◆ **WHAT TO DO**:
Would you repeat each line below precisely as it stands?

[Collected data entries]
·····

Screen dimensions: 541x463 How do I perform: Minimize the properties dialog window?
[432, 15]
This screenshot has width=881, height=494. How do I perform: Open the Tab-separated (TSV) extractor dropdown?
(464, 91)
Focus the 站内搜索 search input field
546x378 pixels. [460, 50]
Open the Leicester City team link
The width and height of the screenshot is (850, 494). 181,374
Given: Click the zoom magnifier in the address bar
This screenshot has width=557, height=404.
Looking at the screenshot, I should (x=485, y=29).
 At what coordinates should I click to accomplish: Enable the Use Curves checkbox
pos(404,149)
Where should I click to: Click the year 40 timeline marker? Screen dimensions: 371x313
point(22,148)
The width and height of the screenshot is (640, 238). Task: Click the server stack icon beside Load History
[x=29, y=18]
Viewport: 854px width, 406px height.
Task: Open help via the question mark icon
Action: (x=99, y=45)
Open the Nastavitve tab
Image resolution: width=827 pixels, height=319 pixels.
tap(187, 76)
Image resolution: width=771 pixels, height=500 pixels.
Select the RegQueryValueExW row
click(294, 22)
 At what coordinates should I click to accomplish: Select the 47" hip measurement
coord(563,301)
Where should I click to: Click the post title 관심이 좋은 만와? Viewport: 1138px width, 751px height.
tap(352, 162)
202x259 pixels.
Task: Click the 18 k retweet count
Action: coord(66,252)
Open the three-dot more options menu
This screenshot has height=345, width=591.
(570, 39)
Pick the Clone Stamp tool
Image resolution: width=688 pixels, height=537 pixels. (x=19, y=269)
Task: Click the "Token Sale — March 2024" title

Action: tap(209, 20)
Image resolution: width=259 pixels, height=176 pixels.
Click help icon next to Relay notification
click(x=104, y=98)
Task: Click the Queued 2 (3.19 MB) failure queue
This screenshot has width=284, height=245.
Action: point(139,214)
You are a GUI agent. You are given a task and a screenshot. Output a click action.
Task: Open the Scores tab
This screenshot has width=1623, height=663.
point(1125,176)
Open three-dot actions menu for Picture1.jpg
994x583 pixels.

·····

◆ **RESULT OF THE EXERCISE**:
Screen dimensions: 541x463 How do I perform: Minimize the properties dialog window?
[432, 15]
This screenshot has width=881, height=494. How do I perform: Open the Tab-separated (TSV) extractor dropdown?
(464, 91)
Focus the 站内搜索 search input field
546x378 pixels. [460, 50]
Open the Leicester City team link
The width and height of the screenshot is (850, 494). 181,374
Given: Click the zoom magnifier in the address bar
This screenshot has width=557, height=404.
Looking at the screenshot, I should (x=485, y=29).
 At what coordinates should I click to accomplish: Enable the Use Curves checkbox
pos(404,149)
Where should I click to: Click the year 40 timeline marker? Screen dimensions: 371x313
point(22,148)
The width and height of the screenshot is (640, 238). Task: Click the server stack icon beside Load History
[x=29, y=18]
Viewport: 854px width, 406px height.
Task: Open help via the question mark icon
Action: (x=99, y=45)
Open the Nastavitve tab
Image resolution: width=827 pixels, height=319 pixels.
tap(187, 76)
Image resolution: width=771 pixels, height=500 pixels.
Select the RegQueryValueExW row
click(294, 22)
 At what coordinates should I click to accomplish: Select the 47" hip measurement
coord(563,301)
Where should I click to: Click the post title 관심이 좋은 만와? Viewport: 1138px width, 751px height.
tap(352, 162)
202x259 pixels.
Task: Click the 18 k retweet count
Action: coord(66,252)
Open the three-dot more options menu
This screenshot has height=345, width=591.
(570, 39)
Pick the Clone Stamp tool
Image resolution: width=688 pixels, height=537 pixels. (x=19, y=269)
Task: Click the "Token Sale — March 2024" title

Action: tap(209, 20)
Image resolution: width=259 pixels, height=176 pixels.
Click help icon next to Relay notification
click(x=104, y=98)
Task: Click the Queued 2 (3.19 MB) failure queue
This screenshot has width=284, height=245.
Action: point(139,214)
You are a GUI agent. You are given a task and a screenshot. Output a click action.
Task: Open the Scores tab
This screenshot has width=1623, height=663.
point(1125,176)
Open three-dot actions menu for Picture1.jpg
994x583 pixels.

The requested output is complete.